Holding on to my dear life!
Today, I turned 60 years old.
60 years old. It’s nearly unfathomable to me to say that out loud.
I look in the mirror and I know I look – older. But, do I look old?
What does old look like, exactly? I’ve got wrinkles. I have hair that is just white and gray. My forehead juts out like a wall of skin daring the rest of my hair to stick around.
I get out of the shower and avoid looking in the mirror until I put on a shirt because I know I’m chubby. I’ve given up contemplating a six-pack but I’m inclined to believe I might be able to get to a one-pack someday. Hell, even a half of a pack would be just fine for me.

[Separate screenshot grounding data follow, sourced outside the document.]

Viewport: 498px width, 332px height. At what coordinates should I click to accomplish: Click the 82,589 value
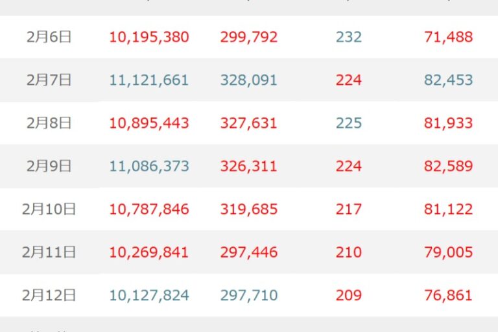[x=448, y=166]
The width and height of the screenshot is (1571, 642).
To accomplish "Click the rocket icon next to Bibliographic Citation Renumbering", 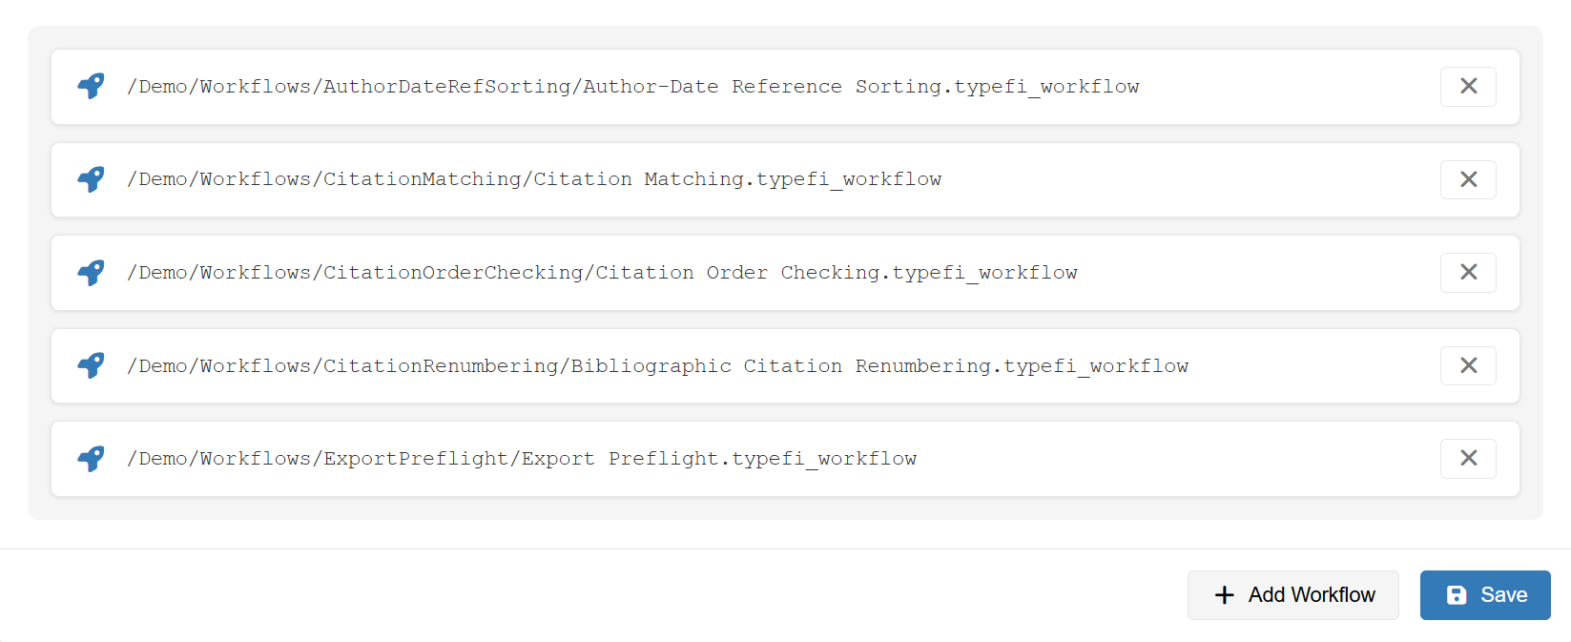I will click(x=91, y=365).
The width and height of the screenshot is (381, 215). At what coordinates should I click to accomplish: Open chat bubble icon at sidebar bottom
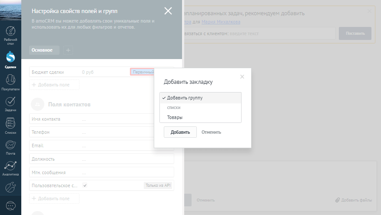[x=10, y=205]
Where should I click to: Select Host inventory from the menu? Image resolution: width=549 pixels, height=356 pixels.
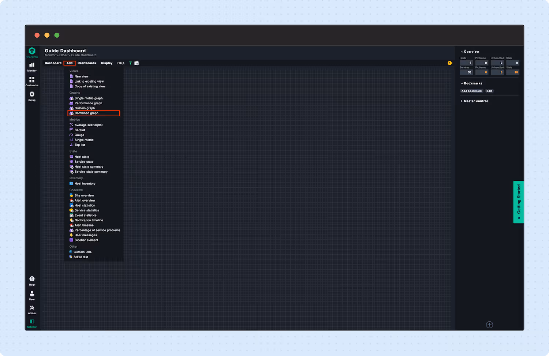pyautogui.click(x=85, y=183)
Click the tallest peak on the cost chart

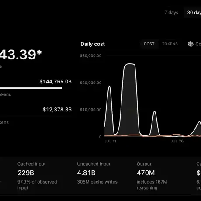[x=129, y=64]
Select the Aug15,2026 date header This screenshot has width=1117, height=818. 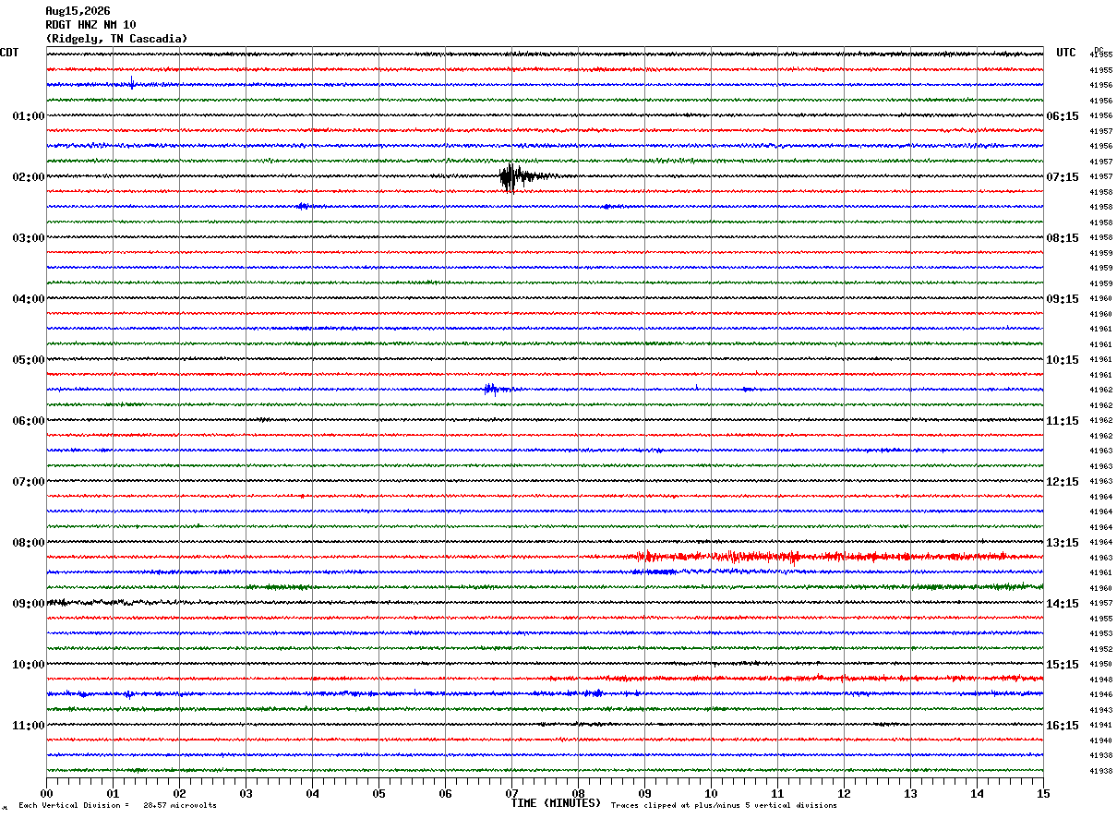(x=78, y=11)
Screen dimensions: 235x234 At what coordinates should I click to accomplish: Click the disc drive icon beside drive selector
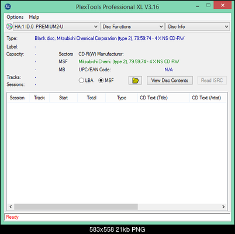(x=9, y=26)
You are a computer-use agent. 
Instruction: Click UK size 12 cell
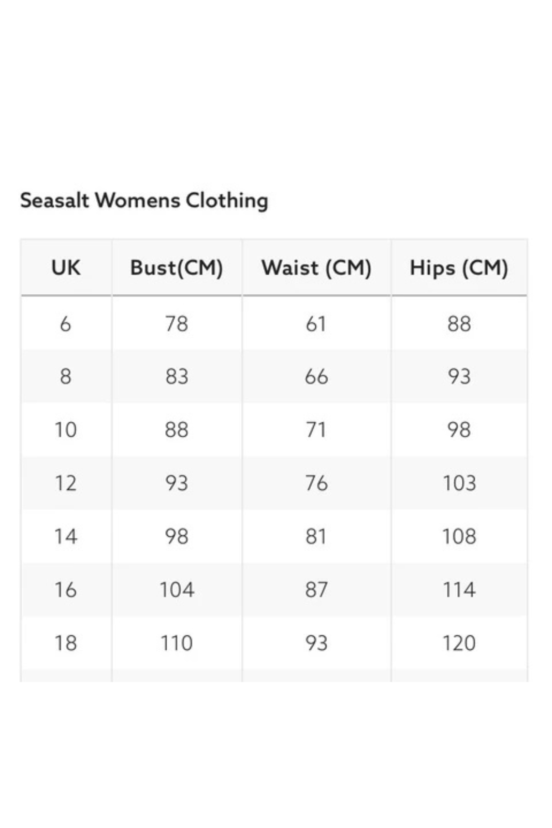pos(66,483)
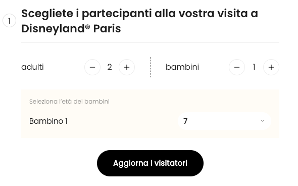Decrease the bambini count with minus
Screen dimensions: 298x186
coord(237,67)
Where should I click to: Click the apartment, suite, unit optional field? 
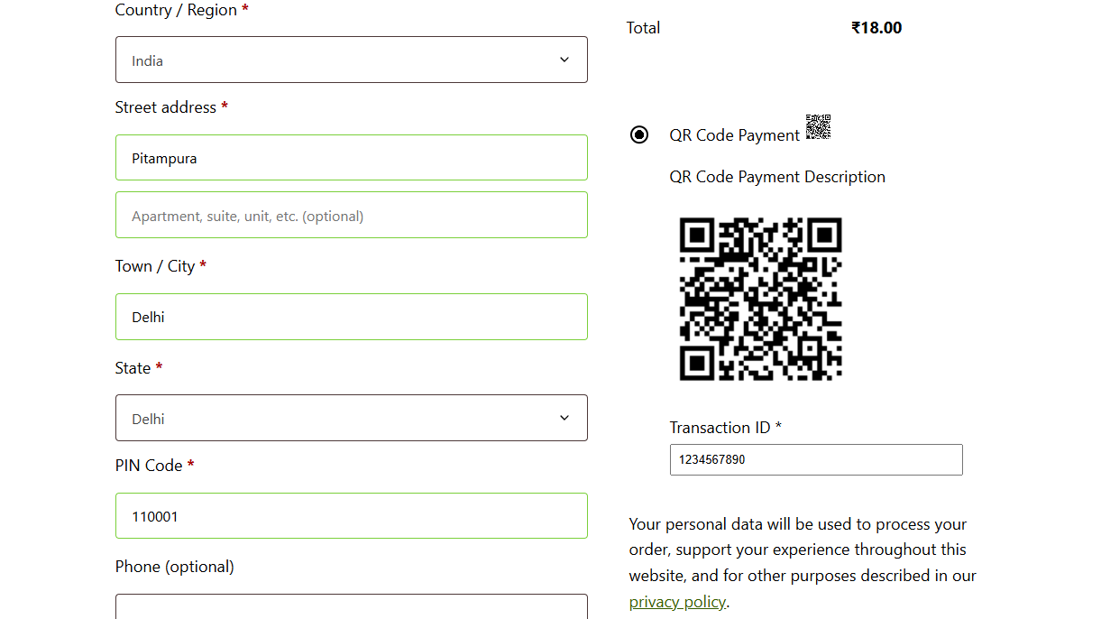click(x=352, y=215)
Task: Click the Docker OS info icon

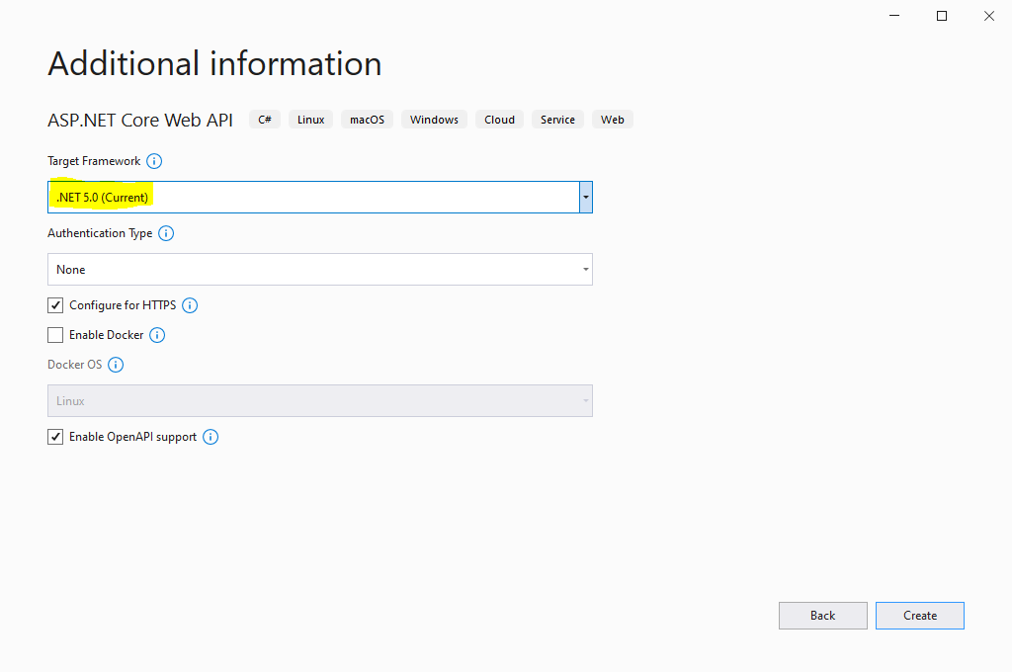Action: pos(116,365)
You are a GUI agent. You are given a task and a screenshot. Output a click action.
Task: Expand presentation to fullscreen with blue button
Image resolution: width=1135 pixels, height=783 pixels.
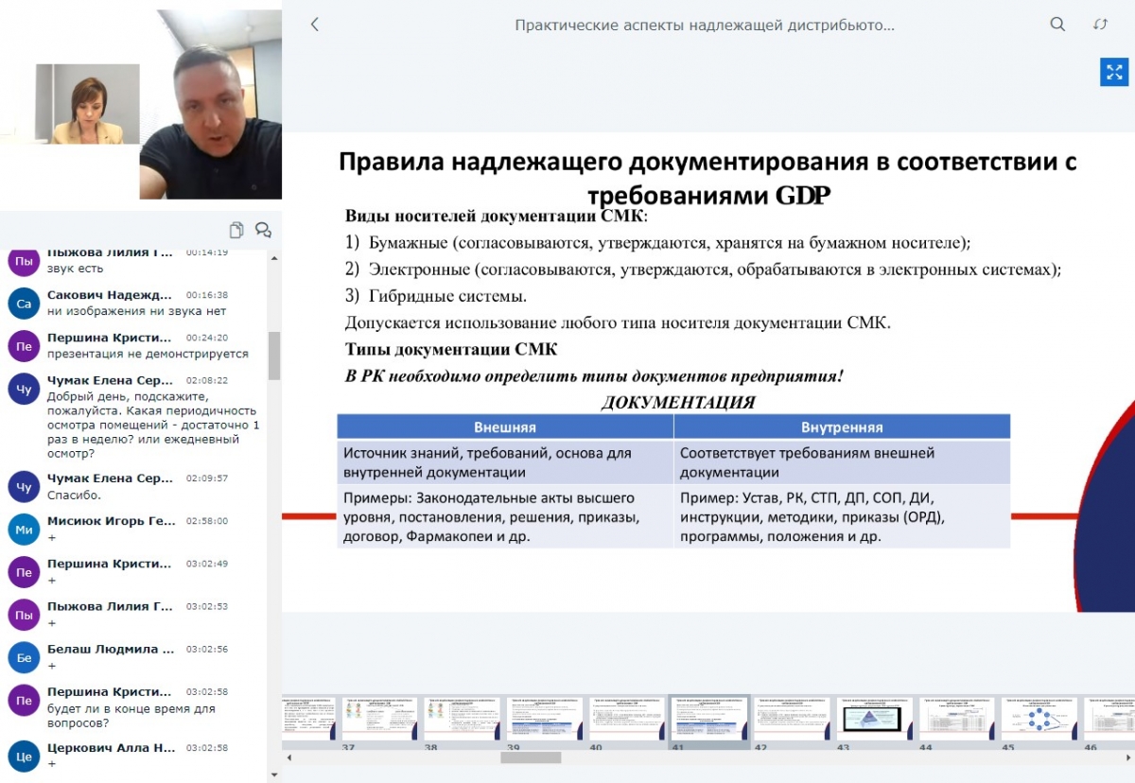pos(1114,72)
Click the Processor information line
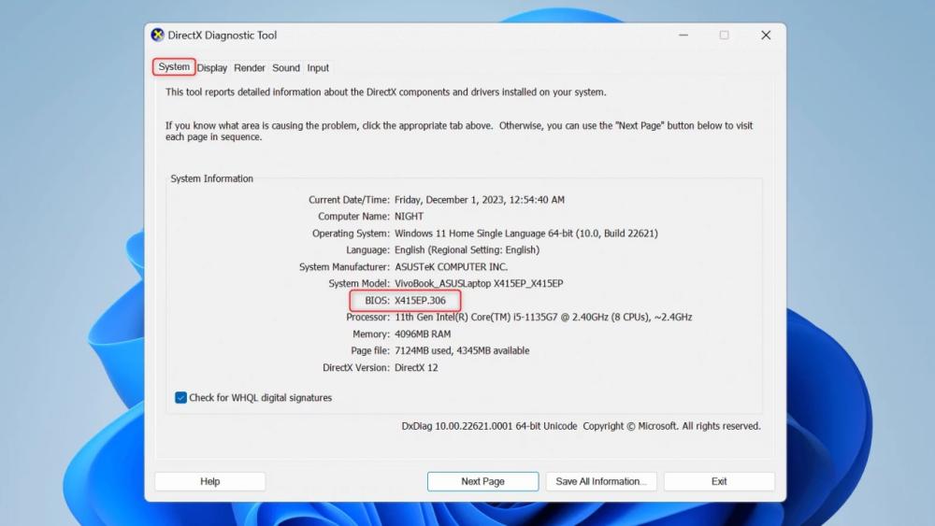 click(x=542, y=318)
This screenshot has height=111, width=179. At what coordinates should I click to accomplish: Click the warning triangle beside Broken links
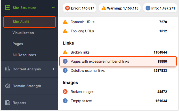click(x=65, y=52)
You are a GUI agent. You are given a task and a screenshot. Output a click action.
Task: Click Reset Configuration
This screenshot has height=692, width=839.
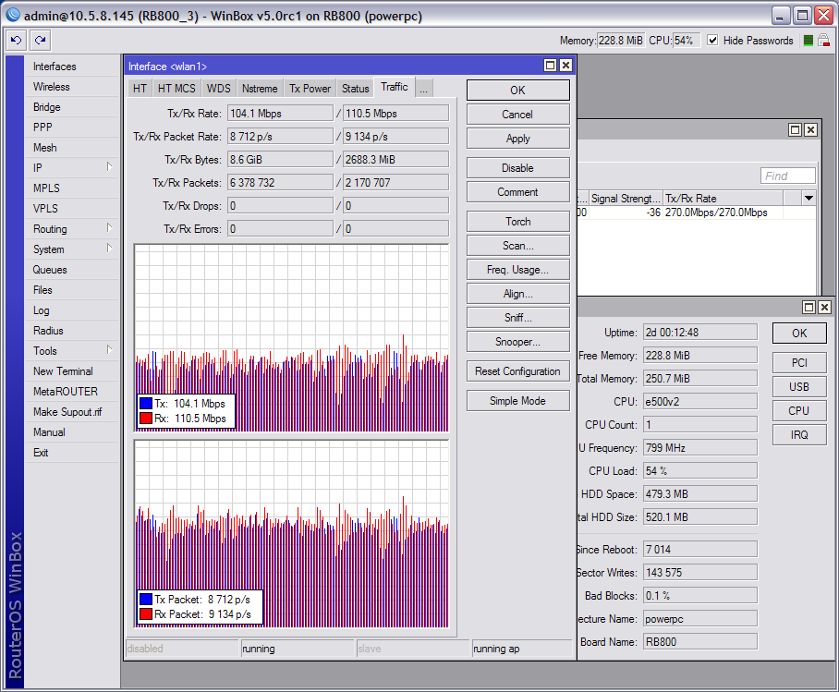tap(517, 370)
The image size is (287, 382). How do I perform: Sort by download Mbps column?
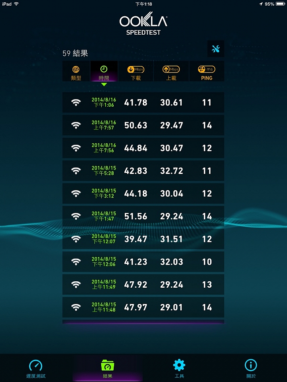[136, 71]
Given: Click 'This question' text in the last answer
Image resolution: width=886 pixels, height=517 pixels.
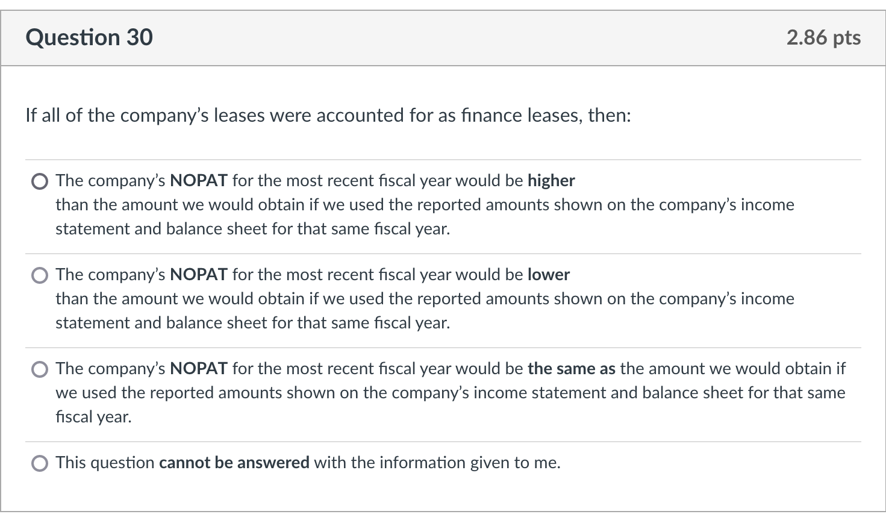Looking at the screenshot, I should point(105,463).
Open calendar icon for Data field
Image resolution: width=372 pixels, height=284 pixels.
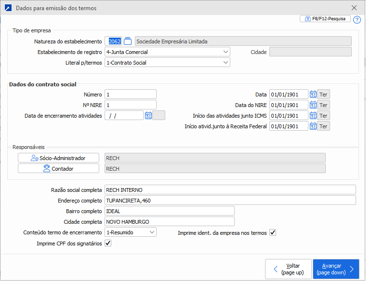tap(313, 95)
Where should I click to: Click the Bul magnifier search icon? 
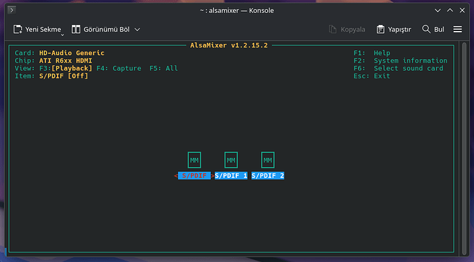click(x=426, y=29)
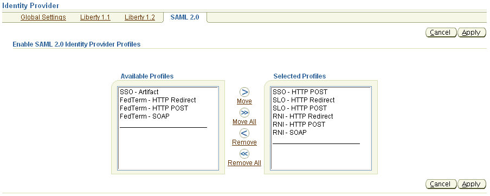The image size is (490, 196).
Task: Click the Remove text link
Action: pos(244,142)
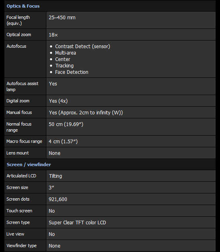Screen dimensions: 220x252
Task: Select the Manual focus range text
Action: tap(86, 113)
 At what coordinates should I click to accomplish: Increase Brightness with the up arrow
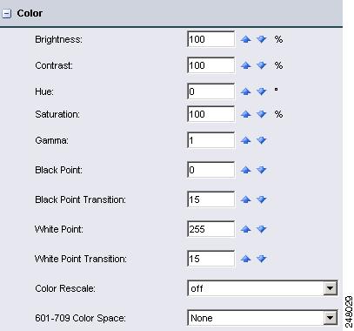pos(245,39)
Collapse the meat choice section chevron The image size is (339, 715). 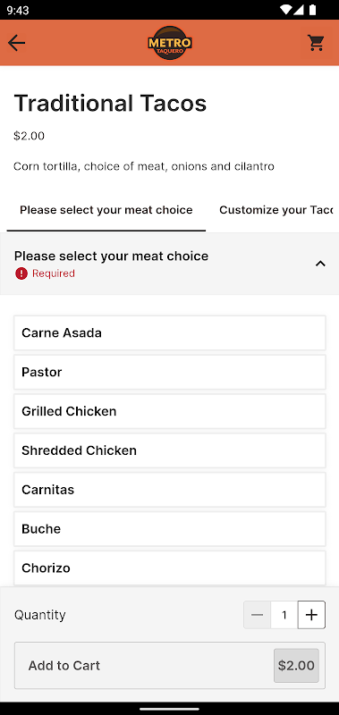pyautogui.click(x=320, y=264)
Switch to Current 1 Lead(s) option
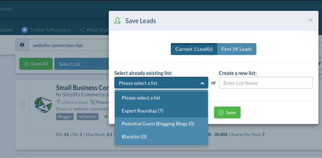 pyautogui.click(x=194, y=49)
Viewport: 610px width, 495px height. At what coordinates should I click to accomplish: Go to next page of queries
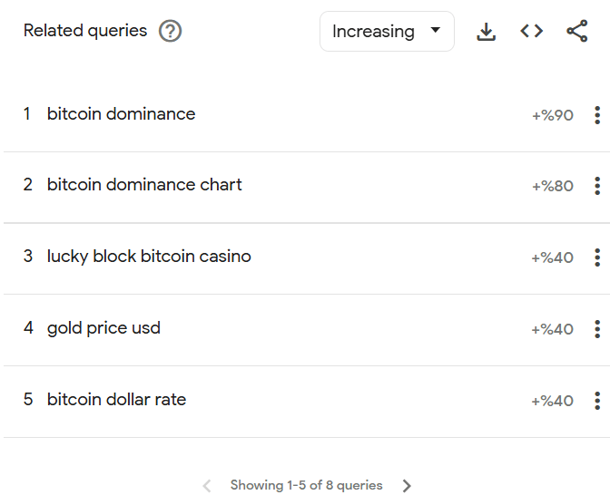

I don’t feel 60 years old. But, how old should I feel? I just ran 8 miles this past Sunday. I then walked 60 miles over the course of two days. The next day I felt sore but I could function pretty well with a righteous dose of ibuprofen.
A couple weeks ago I began to dig through the thousands of pictures we have in a hutch in our home.
There are pictures of me as a baby – pictures of me with any one of my 5 brothers and 3 sisters – my Mom and my Dad – photos of me with friends – by myself through the years – pictures of me with a moustache – depictions of me looking skinny with lots of hair and not so much belly and forehead.
There are the pictures of Mary-Helen and I in the beginning – of our wedding – of the days before Owen was born – photos of the day Maisie was born – and pictures of all of us together as a family.
Pictures of those who are here. Pictures of those who are no longer here. So many pictures. So many memories. Every one of these pictures are my favorite pictures. Much like my Mom says that every one of her 9 children are her favorite children. I can appreciate that sentiment better every passing year especially as I look at the photos of my life.
Yet, one picture captured my attention. A picture that doesn’t have a face. And, if not for the fact that I know the picture is of me wouldn’t draw anybody’s attention to it other than to think it was taken by mistake.
It’s the picture in the center of the photo collage in this post. A picture of an arm. My arm. Tightly holding onto a strap.
The photo itself was taken while my wife and I and others flew through the Brooks Mountain Range on our way to the Artic National Wildlife Refuge some twenty-years ago.
It was a small little plane that would dance up and down with the mountain currents. Thousands of feet up in the air yet so close that we could see animals and rocks and brush – and mountain! Doors that didn’t close completely and wind that would flow and hiss through the cracks between the door and the frame in which it was housed. Doors that would shake, rattle and creak and threaten to throw themselves open to the altitude exposing me to nothing but air and mountain and mortality.
Terrified of heights and small planes and crashing – I remember being strangely exhilarated and thrilled and excited and terrified all at the same time. My wife, sitting next to me, and our friend Walter, sitting on the other side of her, laughed hysterically at our mutual fear and delight at being in this small single engine plane that seemed to be one propellor revolution and wind gust away from slamming into the mountains.
In those moments I held onto the strap for dear life.
I looked at that picture and thought about that trip.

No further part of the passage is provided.